With an MD and PhD from Harvard and a teaching position at Brigham and Women's Hospital in Boston, Paul Farmer states that what he wants in life is to be a country doctor. What he is, though, is a doctor to countries: poor countries around the globe such as Haiti, Peru, Russia, and Rwanda, where the citizens have major health problems and little access to care. Here, French adapts Kidder's adult examination of Farmer (first published ten years ago), leaving the ethnographic journalistic approach intact and allowing Kidder's personal interpretations about the man to surface. He retains many of Farmer's own observations about the "O for the P" (or options for the poor) and narrations about Haiti that represent Farmer's views on the political, social, and medical situations in a country he loves. What has been cut is much of the science behind Farmer's infectious disease research, although French does retain a basic overview that leads to an understanding of MDR (multi-drug-resistant) TB and the way, before Farmer's intervention, such illnesses were misreported and ineffectually treated by the World Health Organization. Without making Farmer a saint (and for such a dedicated and driven individual, that's not easy), French's adaptation gives young readers a thoughtful examination of a complex man operating in a complex world. An author's note updates Farmer and his team's activities over the past decade. betty carter (c) Copyright 2013. The Horn Book, Inc., a wholly owned subsidiary of Media Source, Inc. No redistribution permitted.

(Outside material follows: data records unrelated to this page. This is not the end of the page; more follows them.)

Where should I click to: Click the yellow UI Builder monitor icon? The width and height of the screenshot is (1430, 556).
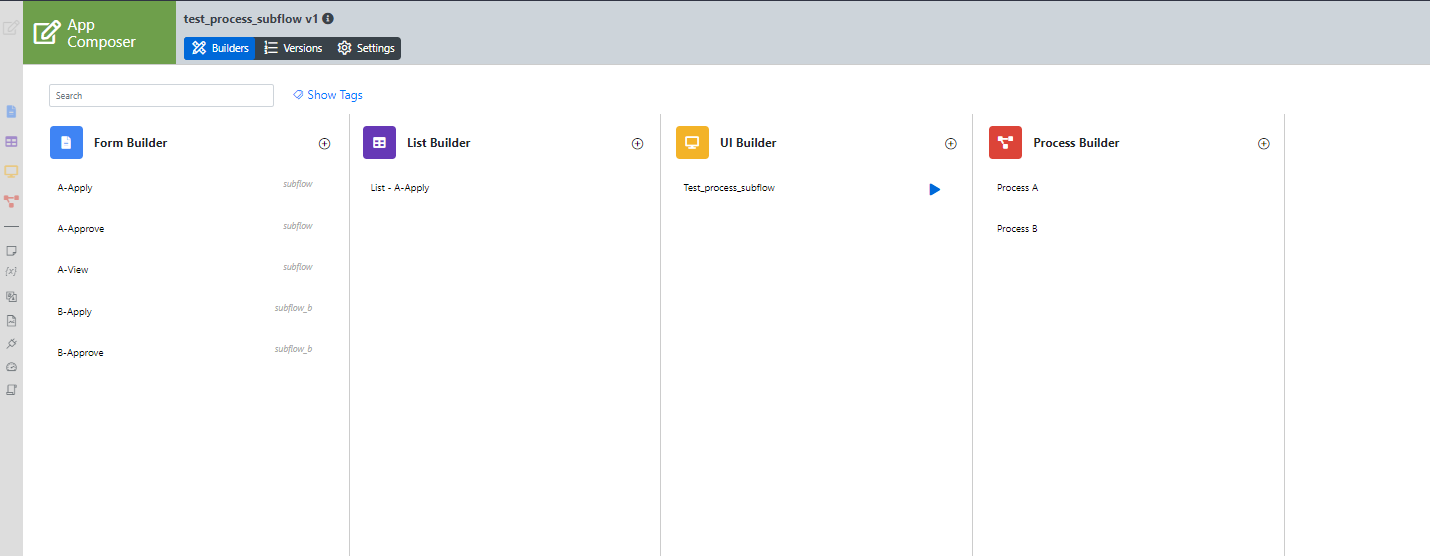692,143

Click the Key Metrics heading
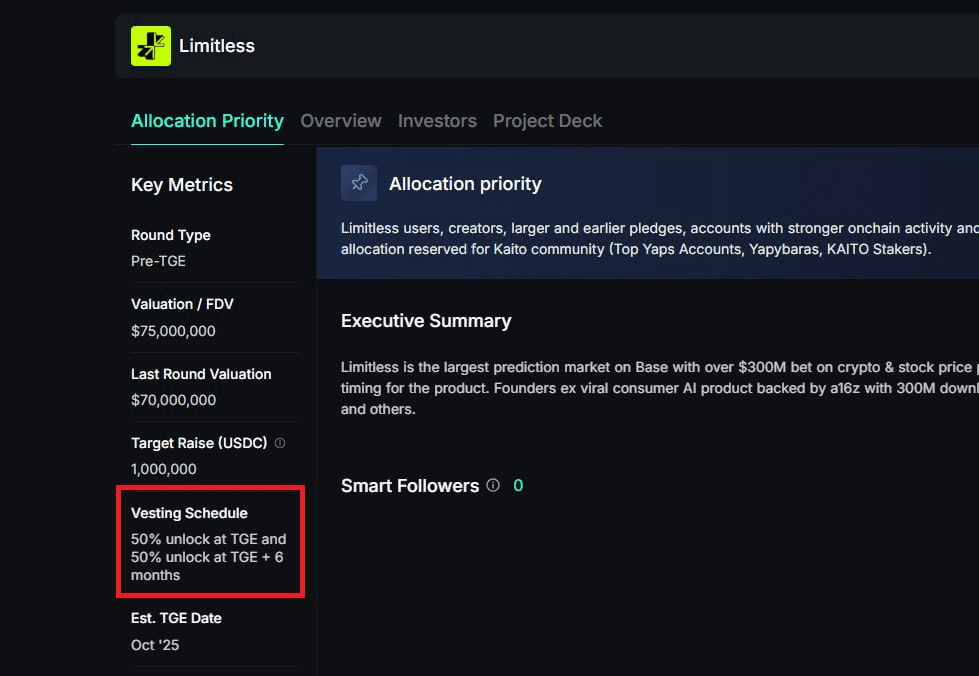coord(182,185)
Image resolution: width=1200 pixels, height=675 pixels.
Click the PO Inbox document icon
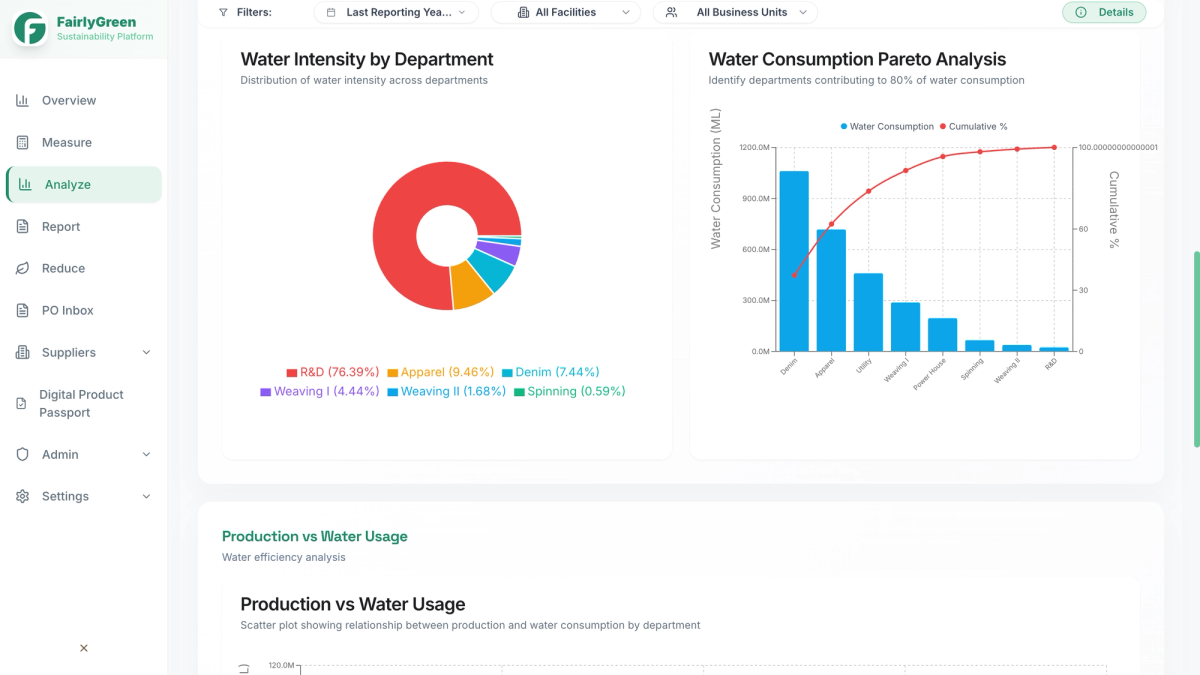[22, 310]
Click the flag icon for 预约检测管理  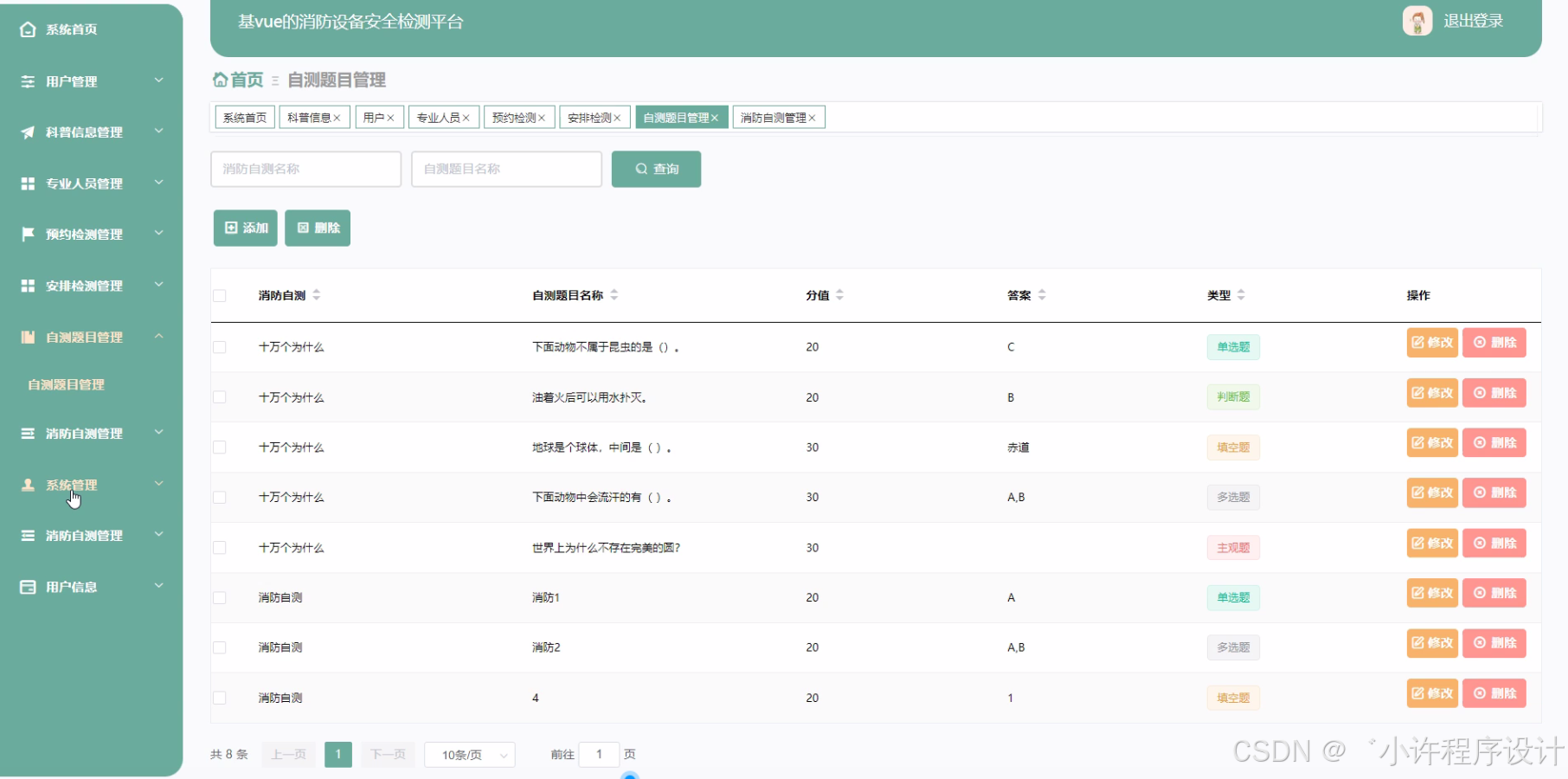point(28,234)
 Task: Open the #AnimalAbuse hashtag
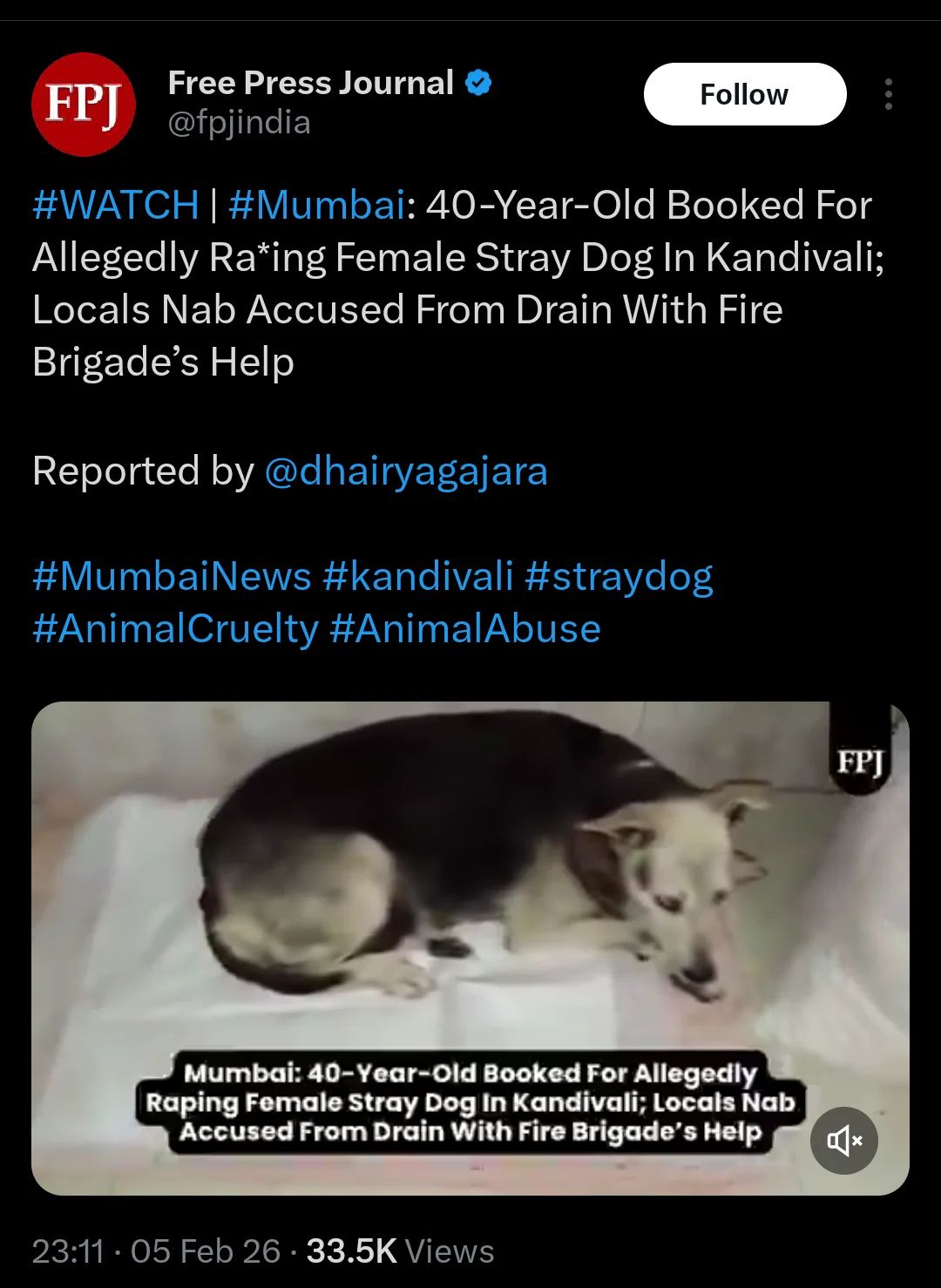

(c) Copyright The Horn Book, Inc., a wholly owned subsidiary of Media Source, Inc. No redistribution permitted.
Review by Kirkus Book Review

Full-immersion journalist Kidder (Home Town, 1999, etc.) tries valiantly to keep up with a front-line, muddy-and-bloody general in the war against infectious disease in Haiti and elsewhere. The author occasionally confesses to weariness in this gripping account--and why not? Paul Farmer, who has an M.D. and a Ph.D. from Harvard, appears to be almost preternaturally intelligent, productive, energetic, and devoted to his causes. So trotting alongside him up Haitian hills, through international airports and Siberian prisons and Cuban clinics, may be beyond the capacity of a mere mortal. Kidder begins with a swift account of his first meeting with Farmer in Haiti while working on a story about American soldiers, then describes his initial visit to the doctor's clinic, where the journalist felt he'd "encountered a miracle." Employing guile, grit, grins, and gifts from generous donors (especially Boston contractor Tom White), Farmer has created an oasis in Haiti where TB and AIDS meet their Waterloos. The doctor has an astonishing rapport with his patients and often travels by foot for hours over difficult terrain to treat them in their dwellings ("houses" would be far too grand a word). Kidder pauses to fill in Farmer's amazing biography: his childhood in an eccentric family sounds like something from The Mosquito Coast; a love affair with Roald Dahl's daughter ended amicably; his marriage to a Haitian anthropologist produced a daughter whom he sees infrequently thanks to his frenetic schedule. While studying at Duke and Harvard, Kidder writes, Farmer became obsessed with public health issues; even before he'd finished his degrees he was spending much of his time in Haiti establishing the clinic that would give him both immense personal satisfaction and unsurpassed credibility in the medical worlds he hopes to influence. Skilled and graceful exploration of the soul of an astonishing human being. Copyright ©Kirkus Reviews, used with permission.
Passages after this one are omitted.